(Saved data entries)
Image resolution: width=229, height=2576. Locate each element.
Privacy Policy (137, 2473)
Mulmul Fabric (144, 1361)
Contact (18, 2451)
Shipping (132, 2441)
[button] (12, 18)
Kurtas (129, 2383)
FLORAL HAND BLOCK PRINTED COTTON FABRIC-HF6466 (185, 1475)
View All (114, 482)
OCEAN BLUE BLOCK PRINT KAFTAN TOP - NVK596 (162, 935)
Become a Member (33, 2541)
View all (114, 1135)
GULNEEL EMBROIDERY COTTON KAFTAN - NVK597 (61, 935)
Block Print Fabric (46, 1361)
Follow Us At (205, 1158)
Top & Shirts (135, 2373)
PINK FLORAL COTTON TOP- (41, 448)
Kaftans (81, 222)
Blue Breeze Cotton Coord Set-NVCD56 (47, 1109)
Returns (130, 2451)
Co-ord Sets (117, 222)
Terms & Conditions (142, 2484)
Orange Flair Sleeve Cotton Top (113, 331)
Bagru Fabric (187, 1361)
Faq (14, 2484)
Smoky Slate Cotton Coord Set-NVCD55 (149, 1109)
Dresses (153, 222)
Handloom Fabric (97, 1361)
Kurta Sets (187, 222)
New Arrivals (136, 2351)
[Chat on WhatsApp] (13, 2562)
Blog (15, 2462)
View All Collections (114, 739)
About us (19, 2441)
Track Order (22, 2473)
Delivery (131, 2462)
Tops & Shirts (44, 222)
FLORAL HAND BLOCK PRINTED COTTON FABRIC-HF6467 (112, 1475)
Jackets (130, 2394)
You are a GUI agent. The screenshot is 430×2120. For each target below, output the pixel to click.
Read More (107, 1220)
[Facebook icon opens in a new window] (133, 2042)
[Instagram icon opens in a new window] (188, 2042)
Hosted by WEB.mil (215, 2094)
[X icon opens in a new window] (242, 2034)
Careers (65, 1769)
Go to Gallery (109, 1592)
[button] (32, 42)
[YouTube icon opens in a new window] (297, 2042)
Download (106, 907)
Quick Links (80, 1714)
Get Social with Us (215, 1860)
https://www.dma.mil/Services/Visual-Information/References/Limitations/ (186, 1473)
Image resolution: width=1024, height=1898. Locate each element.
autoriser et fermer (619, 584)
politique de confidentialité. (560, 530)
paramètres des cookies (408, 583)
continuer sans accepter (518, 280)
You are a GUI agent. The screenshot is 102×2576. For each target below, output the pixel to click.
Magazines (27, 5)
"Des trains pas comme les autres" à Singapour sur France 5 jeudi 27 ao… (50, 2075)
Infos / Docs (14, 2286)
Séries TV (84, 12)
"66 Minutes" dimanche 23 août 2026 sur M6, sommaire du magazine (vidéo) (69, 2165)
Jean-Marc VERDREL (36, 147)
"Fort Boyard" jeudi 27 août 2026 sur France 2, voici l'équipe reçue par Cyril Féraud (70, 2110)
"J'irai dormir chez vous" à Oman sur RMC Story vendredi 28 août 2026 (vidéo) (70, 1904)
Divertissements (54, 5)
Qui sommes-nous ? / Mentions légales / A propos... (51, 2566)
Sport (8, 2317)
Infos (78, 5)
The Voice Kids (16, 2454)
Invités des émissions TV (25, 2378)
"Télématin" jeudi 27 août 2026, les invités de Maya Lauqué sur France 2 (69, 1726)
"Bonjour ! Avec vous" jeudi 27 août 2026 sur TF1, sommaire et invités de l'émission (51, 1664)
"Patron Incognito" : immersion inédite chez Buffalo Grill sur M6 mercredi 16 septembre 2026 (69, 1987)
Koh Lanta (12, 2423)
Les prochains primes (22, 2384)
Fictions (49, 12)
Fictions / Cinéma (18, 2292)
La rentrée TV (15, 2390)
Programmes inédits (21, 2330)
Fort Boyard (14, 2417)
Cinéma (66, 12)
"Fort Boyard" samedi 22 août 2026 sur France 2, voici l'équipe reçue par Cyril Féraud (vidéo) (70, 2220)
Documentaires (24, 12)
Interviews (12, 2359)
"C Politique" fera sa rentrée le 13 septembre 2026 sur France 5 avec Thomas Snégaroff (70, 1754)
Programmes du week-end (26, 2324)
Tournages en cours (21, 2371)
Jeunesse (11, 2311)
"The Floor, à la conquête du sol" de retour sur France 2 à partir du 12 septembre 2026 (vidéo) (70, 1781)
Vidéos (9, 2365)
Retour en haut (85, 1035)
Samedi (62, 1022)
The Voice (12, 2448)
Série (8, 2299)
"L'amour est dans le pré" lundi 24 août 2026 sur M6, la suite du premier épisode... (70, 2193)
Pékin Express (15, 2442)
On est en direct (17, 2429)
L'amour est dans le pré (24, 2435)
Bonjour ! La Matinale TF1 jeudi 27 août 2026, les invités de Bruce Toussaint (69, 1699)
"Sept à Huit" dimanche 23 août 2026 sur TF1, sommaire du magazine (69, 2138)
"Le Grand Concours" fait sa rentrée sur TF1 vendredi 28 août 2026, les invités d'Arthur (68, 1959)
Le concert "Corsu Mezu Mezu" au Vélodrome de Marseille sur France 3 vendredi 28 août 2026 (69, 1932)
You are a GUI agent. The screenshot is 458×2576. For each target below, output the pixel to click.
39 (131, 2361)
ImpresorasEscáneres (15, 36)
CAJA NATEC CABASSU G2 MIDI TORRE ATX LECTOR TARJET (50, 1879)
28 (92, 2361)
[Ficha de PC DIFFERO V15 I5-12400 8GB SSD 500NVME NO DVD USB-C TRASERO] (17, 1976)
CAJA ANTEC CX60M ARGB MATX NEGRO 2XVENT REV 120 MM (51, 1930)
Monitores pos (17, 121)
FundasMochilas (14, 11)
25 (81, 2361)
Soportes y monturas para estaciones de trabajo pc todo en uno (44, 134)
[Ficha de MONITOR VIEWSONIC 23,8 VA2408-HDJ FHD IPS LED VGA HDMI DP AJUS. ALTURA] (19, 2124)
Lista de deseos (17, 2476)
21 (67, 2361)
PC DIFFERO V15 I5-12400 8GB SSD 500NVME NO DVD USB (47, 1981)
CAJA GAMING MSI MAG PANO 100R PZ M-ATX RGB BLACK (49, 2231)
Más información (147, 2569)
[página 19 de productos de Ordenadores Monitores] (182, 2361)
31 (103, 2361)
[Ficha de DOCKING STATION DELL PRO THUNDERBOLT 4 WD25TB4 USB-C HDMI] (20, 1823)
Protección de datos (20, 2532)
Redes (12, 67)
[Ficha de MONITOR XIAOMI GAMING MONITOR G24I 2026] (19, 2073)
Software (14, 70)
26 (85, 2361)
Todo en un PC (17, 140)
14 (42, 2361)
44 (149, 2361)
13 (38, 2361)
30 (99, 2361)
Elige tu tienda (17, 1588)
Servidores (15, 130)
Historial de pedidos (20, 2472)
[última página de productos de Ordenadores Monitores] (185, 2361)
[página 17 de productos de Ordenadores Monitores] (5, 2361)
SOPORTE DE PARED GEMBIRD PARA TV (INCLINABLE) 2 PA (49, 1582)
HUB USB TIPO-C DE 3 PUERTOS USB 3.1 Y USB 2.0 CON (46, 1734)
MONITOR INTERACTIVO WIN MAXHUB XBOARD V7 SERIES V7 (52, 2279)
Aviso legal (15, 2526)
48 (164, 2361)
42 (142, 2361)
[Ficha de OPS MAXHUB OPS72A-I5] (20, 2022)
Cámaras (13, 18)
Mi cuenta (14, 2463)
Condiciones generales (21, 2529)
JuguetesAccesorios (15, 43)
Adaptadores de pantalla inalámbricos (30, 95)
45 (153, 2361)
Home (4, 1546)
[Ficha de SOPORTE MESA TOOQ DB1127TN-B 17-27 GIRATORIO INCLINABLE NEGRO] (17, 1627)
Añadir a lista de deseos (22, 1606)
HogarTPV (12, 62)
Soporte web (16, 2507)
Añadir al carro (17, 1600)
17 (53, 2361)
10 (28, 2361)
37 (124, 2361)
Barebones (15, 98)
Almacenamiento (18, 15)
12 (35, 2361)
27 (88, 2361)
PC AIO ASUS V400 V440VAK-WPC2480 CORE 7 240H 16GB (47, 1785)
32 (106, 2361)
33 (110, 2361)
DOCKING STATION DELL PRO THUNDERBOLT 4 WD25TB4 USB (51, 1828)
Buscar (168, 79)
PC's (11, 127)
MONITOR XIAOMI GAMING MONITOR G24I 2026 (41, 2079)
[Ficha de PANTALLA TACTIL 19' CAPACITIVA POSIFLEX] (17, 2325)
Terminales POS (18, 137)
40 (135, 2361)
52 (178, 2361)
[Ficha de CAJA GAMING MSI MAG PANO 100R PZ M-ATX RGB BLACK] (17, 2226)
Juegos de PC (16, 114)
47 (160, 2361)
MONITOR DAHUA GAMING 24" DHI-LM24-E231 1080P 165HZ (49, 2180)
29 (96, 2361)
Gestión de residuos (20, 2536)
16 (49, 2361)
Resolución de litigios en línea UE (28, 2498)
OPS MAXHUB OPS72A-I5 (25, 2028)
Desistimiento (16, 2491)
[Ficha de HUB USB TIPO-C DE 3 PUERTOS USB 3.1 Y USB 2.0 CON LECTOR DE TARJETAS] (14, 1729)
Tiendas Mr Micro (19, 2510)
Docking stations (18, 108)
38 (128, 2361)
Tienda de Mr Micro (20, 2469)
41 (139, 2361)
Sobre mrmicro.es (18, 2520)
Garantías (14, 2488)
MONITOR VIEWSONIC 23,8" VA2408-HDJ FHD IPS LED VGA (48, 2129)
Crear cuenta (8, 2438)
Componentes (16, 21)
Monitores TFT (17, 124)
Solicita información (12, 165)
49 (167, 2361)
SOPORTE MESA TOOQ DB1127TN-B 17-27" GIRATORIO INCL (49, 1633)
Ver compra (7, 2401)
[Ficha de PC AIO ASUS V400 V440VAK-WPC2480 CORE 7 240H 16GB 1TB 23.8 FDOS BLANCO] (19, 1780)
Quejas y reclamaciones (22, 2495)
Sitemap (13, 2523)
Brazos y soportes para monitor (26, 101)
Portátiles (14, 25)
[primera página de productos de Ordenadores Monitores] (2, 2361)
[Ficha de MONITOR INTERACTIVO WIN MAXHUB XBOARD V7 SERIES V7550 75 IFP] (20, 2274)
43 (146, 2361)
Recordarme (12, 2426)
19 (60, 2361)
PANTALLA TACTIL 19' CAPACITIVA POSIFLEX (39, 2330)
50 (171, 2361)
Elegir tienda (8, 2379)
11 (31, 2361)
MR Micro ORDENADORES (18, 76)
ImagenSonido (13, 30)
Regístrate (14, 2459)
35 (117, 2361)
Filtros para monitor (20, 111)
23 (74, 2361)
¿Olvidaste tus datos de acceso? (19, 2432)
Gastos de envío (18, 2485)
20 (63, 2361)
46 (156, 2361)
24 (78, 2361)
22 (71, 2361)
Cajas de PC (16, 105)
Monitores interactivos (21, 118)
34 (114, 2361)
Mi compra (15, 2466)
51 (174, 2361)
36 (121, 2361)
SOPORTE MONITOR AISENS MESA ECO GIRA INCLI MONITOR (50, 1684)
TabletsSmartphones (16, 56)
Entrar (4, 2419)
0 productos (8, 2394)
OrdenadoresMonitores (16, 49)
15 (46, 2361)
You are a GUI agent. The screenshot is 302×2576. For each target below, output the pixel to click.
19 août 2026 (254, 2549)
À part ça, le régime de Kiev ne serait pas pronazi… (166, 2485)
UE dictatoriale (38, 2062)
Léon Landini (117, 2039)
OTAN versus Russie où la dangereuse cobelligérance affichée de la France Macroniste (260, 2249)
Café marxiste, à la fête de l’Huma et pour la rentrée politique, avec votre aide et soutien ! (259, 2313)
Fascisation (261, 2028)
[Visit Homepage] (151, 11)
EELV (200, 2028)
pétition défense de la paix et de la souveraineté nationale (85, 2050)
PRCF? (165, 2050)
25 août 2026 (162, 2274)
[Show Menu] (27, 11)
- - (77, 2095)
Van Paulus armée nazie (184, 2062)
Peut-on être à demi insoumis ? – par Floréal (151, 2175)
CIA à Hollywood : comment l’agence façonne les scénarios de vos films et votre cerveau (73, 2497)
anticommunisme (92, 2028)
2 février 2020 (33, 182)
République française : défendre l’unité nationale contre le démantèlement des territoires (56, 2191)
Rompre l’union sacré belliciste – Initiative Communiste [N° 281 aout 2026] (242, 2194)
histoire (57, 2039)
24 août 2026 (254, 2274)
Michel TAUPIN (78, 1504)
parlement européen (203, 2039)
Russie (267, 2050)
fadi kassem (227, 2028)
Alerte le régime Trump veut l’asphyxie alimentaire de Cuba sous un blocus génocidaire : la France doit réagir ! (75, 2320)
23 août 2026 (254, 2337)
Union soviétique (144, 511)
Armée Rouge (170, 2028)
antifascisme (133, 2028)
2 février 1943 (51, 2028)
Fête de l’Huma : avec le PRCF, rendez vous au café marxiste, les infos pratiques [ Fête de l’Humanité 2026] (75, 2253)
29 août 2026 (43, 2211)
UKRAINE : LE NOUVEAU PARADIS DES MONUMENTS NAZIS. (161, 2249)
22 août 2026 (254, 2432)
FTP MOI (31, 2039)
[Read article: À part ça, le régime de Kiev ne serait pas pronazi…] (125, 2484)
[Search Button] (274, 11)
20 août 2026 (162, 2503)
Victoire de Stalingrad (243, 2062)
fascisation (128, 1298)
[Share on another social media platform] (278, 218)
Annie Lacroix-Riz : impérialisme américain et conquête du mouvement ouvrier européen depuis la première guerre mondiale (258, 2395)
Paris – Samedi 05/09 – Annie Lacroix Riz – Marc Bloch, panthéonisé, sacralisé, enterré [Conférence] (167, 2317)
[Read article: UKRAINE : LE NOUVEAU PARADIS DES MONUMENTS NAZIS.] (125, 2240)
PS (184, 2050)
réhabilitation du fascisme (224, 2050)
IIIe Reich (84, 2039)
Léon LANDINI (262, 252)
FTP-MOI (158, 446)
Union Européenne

→ **EXERCISE DESCRIPTION**
Return the lines from the line containing "[Read article: UKRAINE" to the end of the entries above, exactly as they appear and with no other output.

→ **TASK RESPONSE**
[Read article: UKRAINE : LE NOUVEAU PARADIS DES MONUMENTS NAZIS.] (125, 2240)
PS (184, 2050)
réhabilitation du fascisme (224, 2050)
IIIe Reich (84, 2039)
Léon LANDINI (262, 252)
FTP-MOI (158, 446)
Union Européenne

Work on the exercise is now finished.